Setibanya di kamar yang berukuran tidak terlalu luas, tampaknya mereka ada di lantai tiga karena memang hotel Swiss Belinn hanya memiliki tiga lantai saja. Merry pun bergegas mendaratkan tubuhnya di atas kasur spring bed king size.

Hal itu juga dilakukan oleh David, pria itu duduk di sofa, kemudian pria itu pun bergegas menuju kamar mandi guna membersihkan tubuhnya, ia benar-benar lelah sebab seharian menempuh perjalanan dan pendakian.

Setibanya di kamar mandi, pria itu pun melakukan aktivitas mandi seperti biasanya. Tapi satu yang ia lupa, David lupa tak membawa pakaian ganti. Dia hanya membawa handuk kecil berwarna putih. Membuatnya benar-benar geram.

"Astaga, kenapa hal ini bisa terjadi!"

"Dev, Dev, Dev!" Terdengar dari luar Merri berteriak memanggil namanya.

David yang merasa ada sesuatu pun bergegas mendongakkan kepalanya dari celah daun pintu.

'Oh, rupanya di luar gelap. Apakah sedang terjadi pemadaman listrik?' David pun membatin kesempatan bagus.

"Merr, ada apa?"

"Listriknya padam, Dav. Tak Ada lilin dan lampu emergencynya rusak."

"Baiklah, Merr. Tolong jangan dinyalakan dulu ya, berhubung aku lupa membawa baju ganti pokoknya jangan dinyalakan. Aku akan keluar mengambil beberapa pakaian dan kembali lagi ke kamar mandi," kata David meminta Merry pun tampak shock usai mendengar ucapan pria itu.
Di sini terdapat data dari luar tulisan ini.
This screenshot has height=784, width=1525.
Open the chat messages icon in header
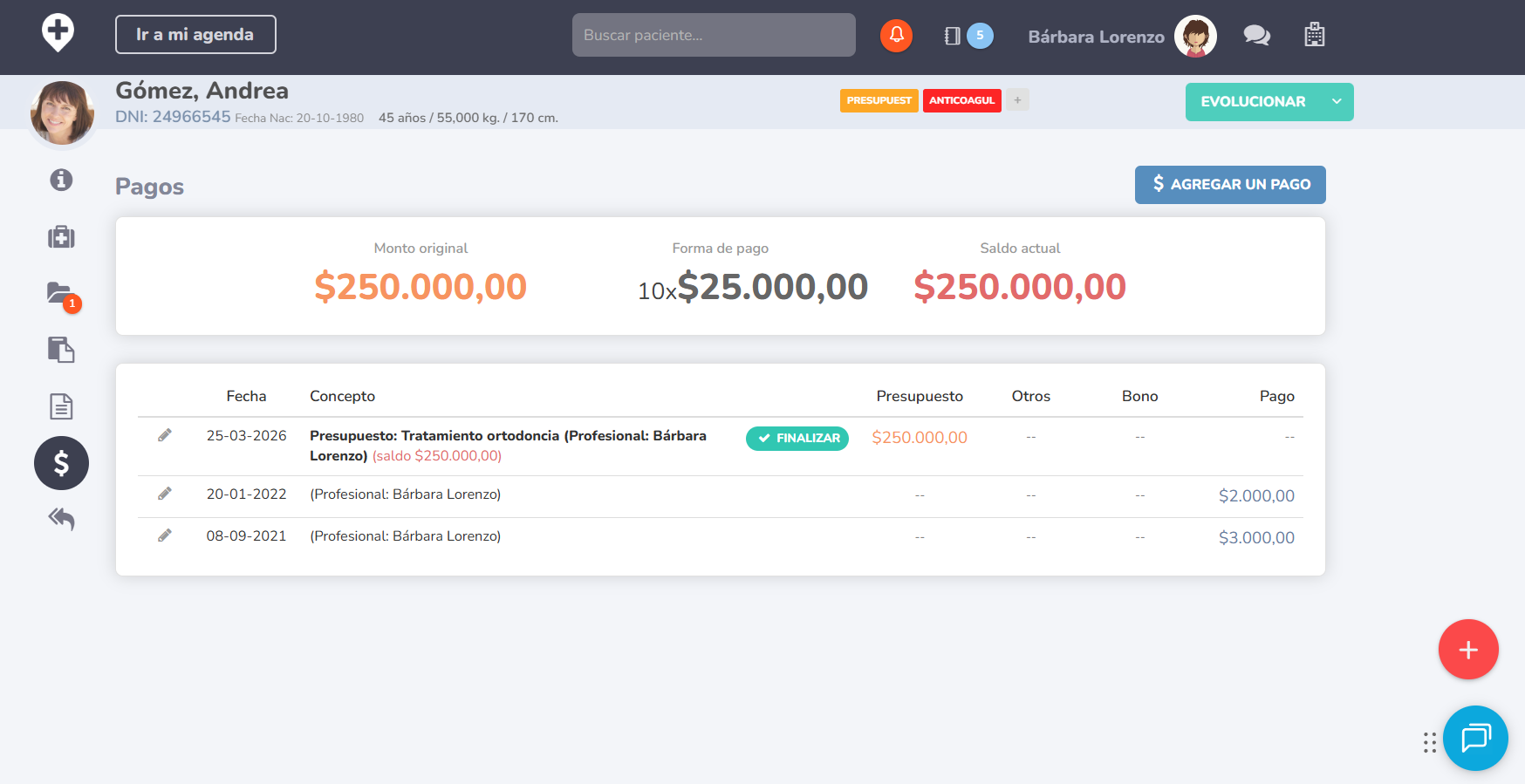[1256, 36]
'Astaga! David akan datang kemari hanya mengenakan handuk. Inilah hal yang paling aku takutkan'

David berjalan pelan, mungkin Merry bisa mendengar derap langkah kaki pria itu. Tapi ia tak melihatnya, ia masih deg-degan,.jantungnya berdegup kencang, ritmenya lain dari awal. Merry masih terus berharap semoga listriknya tidak lekas menyala. Tapi itu semua di luar dugaan.

Kedua iris matanya pun disambut hangat dengan pemandangan di depan. Yang mana David tengah melepaskan melepaskan handuk dan hanya mengenakan celana dalam. Celana dalam berwarna blur dark serta memperlihatkan bentuk tubuhnya atletis pria tersebut.

"Aarrrrggghhh!"

"Tidak, Dev!" Teriak Merry seraya menutup kedua matanya dengan telapak tangan. Ia benar-benar terkejut.